昼間のうちに、近所の大型スーパーに食料品の買い出しがてら、彼女の部屋着を調達しに行った。ワンピースと下着はそれぞれ三着持って来ているが、部屋着はないというからだ。さすがに俺の服は大き過ぎるから、スーパーの安物でも良いから女物の部屋着を買えと言って買わせた。金は彼女から渡された中から使った。
赤と白のドット柄のパジャマは、安物だけど彼女にとても似合っていた。赤が似合うのは、思っている以上に彼女の顔の作りがしっかりしていて、色に負けていないからだという事に気付く。肌の白さもあるだろう。初めて見たときは捨て猫のようなイメージを抱いたが、今はそれがない。
「シャワーで悪いな。バストイレ同室だと湯船はる気になんねぇから」
彼女は濡れた髪をタオルでゴシゴシと乱暴にこすりながら「いいよ」と言う。俺がドライヤーを持って目の前に差し出すと、びっくりしたようにそれを見て、「ありがとう」と微笑んだ。

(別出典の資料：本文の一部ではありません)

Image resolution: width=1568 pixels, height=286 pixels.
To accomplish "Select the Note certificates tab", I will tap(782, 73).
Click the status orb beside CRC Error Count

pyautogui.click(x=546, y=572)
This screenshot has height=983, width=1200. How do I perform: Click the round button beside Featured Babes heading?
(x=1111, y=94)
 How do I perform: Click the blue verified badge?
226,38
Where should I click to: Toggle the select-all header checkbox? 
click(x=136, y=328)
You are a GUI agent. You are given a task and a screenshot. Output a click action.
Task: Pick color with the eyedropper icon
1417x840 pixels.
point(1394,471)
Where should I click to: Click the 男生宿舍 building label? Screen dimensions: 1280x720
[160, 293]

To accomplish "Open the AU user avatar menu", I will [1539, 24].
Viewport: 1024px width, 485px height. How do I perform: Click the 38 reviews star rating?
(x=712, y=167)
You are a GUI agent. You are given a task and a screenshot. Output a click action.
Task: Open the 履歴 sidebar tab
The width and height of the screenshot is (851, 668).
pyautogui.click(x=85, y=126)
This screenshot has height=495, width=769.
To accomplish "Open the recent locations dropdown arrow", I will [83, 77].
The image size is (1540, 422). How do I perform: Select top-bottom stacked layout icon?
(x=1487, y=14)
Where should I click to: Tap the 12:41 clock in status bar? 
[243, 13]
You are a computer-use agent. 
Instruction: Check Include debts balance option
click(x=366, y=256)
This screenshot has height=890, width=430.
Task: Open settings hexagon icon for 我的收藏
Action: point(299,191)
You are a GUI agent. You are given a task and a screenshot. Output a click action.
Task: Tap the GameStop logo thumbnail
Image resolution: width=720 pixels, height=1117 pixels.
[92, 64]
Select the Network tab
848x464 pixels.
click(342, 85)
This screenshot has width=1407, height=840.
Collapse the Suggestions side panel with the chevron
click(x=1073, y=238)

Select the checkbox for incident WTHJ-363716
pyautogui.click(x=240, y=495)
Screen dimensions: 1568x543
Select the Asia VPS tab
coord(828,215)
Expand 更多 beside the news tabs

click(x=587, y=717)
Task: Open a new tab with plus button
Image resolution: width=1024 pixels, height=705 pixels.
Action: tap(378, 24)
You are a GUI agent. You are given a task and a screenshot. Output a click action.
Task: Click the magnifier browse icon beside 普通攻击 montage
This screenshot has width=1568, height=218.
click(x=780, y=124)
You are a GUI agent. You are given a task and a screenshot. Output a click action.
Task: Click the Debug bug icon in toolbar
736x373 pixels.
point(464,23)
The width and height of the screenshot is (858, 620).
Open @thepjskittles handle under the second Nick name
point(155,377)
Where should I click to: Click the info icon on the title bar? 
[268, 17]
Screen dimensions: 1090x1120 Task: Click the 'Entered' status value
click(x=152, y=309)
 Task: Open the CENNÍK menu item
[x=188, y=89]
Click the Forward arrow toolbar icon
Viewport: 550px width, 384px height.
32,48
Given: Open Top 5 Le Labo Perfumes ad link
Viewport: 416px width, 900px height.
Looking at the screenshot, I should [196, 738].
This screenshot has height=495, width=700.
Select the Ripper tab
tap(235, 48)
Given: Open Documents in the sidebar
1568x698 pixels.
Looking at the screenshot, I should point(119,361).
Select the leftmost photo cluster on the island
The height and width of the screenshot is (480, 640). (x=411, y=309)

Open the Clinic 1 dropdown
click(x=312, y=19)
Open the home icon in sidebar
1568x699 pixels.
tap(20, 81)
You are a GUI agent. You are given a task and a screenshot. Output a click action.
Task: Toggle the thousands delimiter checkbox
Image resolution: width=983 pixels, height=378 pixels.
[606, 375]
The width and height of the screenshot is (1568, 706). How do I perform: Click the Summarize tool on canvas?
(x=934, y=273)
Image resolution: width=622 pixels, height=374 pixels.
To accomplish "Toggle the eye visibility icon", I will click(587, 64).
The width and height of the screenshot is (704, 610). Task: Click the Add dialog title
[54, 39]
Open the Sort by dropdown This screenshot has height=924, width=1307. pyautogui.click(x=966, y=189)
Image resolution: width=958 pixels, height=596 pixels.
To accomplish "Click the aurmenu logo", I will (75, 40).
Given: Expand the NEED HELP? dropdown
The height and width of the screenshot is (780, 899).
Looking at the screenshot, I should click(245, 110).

「風邪ひかれたら困るし。じゃ、俺シャワー浴びてくるから」
そう言って俺は着替えを一式持って風呂場に入った。
不思議な女だ。昨日と今日では別人のようだ。昨日は感情を殆ど表に出さないように、ずっと口元だけに笑みを貼付けたままで俺に接していたのに、今日、ここにいてもいいと許してからは、人が変わったかのようにケタケタ笑い、表情を変え、まるで今までこの部屋に住んでいたかのようにリラックスしている。
会った事があるのか? 自分で気がついていないだけで、キリは気付いているとか?
思い当たるフシはないのだが、彼女のリラックスした顔を見ていると、昨日や今日知り合った仲のようには思えないのだ。ここに住んでいる俺よりも、彼女のほうがずっとリラックスしている。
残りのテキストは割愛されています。